Apesar de terem um discurso afinado contra o domínio conservador na Comissão de Direitos Humanos e Minorias da Câmara, os deputados procurados pela Rede Brasil Atual divergem em relação à sua permanência no colegiado dirigido pelo pastor Marco Feliciano. Caso não seja possível retirá-lo da presidência, Jean Wyllys afirma que renunciará a sua cadeira na comissão. “Vou tocar minhas pautas em outros espaços, porque não dá pra ficar dessa maneira”, justifica. “Qualquer discussão que quisermos fazer, seremos barrados. Será uma derrota constante, e as reuniões se transformarão num circo público para ampliar o discurso conservador contrário às minorias. É uma estratégia muito bem pensada.
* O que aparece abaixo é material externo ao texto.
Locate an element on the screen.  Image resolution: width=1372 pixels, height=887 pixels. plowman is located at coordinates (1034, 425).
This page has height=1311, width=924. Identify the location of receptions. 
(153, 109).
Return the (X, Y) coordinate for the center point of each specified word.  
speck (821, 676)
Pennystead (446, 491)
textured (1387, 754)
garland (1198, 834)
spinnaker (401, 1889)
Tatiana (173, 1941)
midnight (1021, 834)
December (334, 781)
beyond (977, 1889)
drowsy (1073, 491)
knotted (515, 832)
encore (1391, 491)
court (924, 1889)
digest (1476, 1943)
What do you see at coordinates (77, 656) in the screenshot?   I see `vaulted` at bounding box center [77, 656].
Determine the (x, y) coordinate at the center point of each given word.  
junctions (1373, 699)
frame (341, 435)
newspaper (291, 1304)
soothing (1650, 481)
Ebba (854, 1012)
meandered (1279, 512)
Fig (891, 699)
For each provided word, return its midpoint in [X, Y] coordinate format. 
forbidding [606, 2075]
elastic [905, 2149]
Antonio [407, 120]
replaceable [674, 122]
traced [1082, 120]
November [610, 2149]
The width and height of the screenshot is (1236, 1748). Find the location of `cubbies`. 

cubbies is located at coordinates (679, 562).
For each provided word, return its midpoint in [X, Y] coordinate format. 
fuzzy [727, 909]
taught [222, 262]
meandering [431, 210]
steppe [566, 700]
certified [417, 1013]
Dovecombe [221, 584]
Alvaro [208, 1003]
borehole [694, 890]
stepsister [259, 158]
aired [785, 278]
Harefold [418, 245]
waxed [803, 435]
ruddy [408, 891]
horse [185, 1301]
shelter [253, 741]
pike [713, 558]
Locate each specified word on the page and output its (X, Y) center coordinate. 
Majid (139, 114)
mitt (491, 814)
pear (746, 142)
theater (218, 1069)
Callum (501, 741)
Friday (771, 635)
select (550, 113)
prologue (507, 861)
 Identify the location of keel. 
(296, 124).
Nenhuma comissão está tão dominada quanto a de direitos humanos.”

Por outro lado, Erika Kokay manifesta vontade de seguir atuando no grupo. “Pessoalmente, defendo que a gente fique na comissão mesmo com todas as adversidades, mas quero discutir com os colegas para definir uma posição conjunta.” O deputado Nilmário Miranda (PT-MG) também advoga pela permanência dos parlamentares principalmente para evitar a “desmoralização” do colegiado. Primeiro parlamentar a presidir a comissão, em 1995, e primeiro ministro da Secretaria de Direitos Humanos do governo Lula, Nilmário considerou “um episódio vergonhoso” o processo que resultou na eleição do deputado pastor Marco Feliciano – cujas declarações racistas e homofóbicas, diz, não podem ser consideradas simples opiniões. “São posições traduzidas em prática.”

Também ex-ministro de Direitos Humanos e colunista da Rádio Brasil Atual, Paulo Vannuchi afirma que a ofensiva de parlamentares contrários ao debate histórico promovido dentro da comissão pode resultar na perda de uma sequência de trabalho relevante desenvolvido ao longo das duas últimas décadas. “É lamentável que tenha havido uma falta de interesse de partidos como PT, PCdoB e PSD nessa comissão”, anota. “A verdade é que nunca se permitiu um desastre como aconteceu agora. Espero que haja negociação e que a decisão possa ser revertida.”